Essere stati in qualche modo "trombati" non è in sè un elemento indicativo del fatto di essere un cattivo manager, ed è capitato a molti di essere stati espulsi dal sistema produttivo per motivi totalmente slegati dalla qualità del proprio lavoro. E' il modo in cui viene vissuto e metabolizzato un fatto comunque traumatico che crea la differenza e le premesse per una rinascita professionale: quello che conta veramente è non essere "trombati dentro"!

A livello aziendale, un buon esempio proviene dal mercato inglese del temporary management, ove moltissimi tra i primi temporary manager sono nati dai processi di razionalizzazione di grandi gruppi, nell' IT o nel comparto delle utilities, da cui sono stati aiutati a crearsi un nuovo percorso professionale (es. IBM).

A livello di sistema economico un approccio pragmatico dovrebbe partire dalla considerazione di dare priorità a quelle risorse più facilmente ed immediatamente riconvertibili in funzione dei bisogni del mercato: nel nostro esempio le prime tre tipologie di percorso mentale.

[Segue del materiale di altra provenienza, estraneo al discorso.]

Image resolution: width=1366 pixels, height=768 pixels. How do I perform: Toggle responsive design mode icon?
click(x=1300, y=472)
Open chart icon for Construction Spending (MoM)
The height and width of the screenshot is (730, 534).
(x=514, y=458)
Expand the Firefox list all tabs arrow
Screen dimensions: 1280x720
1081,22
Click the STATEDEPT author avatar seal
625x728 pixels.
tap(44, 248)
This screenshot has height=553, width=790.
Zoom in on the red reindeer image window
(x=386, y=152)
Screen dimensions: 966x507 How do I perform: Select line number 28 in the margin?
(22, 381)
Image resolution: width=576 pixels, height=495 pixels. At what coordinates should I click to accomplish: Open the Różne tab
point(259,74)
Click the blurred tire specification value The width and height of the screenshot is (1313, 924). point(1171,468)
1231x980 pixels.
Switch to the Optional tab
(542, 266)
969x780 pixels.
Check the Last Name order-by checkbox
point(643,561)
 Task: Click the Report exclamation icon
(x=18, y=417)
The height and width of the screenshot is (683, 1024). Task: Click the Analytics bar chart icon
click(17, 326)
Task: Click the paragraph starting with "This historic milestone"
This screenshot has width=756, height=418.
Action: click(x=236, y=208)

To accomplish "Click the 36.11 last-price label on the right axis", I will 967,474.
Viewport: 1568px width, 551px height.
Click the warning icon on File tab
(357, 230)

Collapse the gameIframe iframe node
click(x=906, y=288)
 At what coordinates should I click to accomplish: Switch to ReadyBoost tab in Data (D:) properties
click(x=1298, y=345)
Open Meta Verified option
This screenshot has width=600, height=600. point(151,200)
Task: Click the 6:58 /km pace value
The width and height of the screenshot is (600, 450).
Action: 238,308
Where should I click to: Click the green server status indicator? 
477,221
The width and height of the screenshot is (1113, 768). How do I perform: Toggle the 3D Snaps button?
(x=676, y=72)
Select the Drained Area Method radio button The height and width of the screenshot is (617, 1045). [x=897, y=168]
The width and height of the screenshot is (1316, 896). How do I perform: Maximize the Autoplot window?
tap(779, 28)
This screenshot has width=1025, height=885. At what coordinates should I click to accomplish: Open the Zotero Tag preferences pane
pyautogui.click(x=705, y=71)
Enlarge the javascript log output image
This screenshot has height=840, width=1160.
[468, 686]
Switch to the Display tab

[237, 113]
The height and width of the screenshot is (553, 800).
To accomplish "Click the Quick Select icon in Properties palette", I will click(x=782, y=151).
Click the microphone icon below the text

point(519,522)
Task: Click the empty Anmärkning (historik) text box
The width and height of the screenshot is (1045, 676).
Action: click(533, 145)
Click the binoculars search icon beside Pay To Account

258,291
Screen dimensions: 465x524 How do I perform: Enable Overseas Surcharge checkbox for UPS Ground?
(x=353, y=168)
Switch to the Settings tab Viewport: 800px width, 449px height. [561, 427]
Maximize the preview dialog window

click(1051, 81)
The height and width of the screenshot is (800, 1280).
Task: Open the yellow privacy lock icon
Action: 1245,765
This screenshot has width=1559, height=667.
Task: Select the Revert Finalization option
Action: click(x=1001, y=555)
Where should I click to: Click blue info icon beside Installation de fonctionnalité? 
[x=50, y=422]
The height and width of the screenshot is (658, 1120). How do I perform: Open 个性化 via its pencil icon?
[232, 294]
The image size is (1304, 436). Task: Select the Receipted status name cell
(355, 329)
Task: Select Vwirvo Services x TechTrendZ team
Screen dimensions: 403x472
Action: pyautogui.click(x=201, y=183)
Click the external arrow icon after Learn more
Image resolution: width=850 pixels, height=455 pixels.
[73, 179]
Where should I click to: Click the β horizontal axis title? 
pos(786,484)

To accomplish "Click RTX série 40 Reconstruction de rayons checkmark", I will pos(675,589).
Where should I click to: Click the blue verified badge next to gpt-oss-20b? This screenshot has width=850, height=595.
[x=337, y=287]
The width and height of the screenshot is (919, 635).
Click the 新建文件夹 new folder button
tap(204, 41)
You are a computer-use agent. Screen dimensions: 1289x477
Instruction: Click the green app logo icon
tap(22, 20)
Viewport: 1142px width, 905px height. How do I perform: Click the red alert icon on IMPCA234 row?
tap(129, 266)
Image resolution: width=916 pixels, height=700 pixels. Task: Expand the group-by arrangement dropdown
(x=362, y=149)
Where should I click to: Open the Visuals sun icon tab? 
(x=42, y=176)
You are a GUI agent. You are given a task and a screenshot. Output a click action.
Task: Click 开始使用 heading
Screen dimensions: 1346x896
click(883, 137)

Di conseguenza, uno schema di progetto globale sociale dovrebbe prevedere le seguenti attività:
  o una preliminare di informazione e sensibilizzazione per anticipare e accelerare la fase di presa di coscienza e per determinare chi può fruttuosamente essere impiegato in progetti manageriali alternativi e chi no
  o una di counselling individuale per anticipare la fase di gestazione al momento in cui il manager è ancora in azienda, in modo da realizzare una transizione soft e con la minima dispersione di energie e risorse.
  o una di formazione e rafforzamento di specifiche competenze mirata a sviluppare il bagaglio professionale esistente, ad esempio per un loro utilizzo nelle PMI in situazioni di crescita.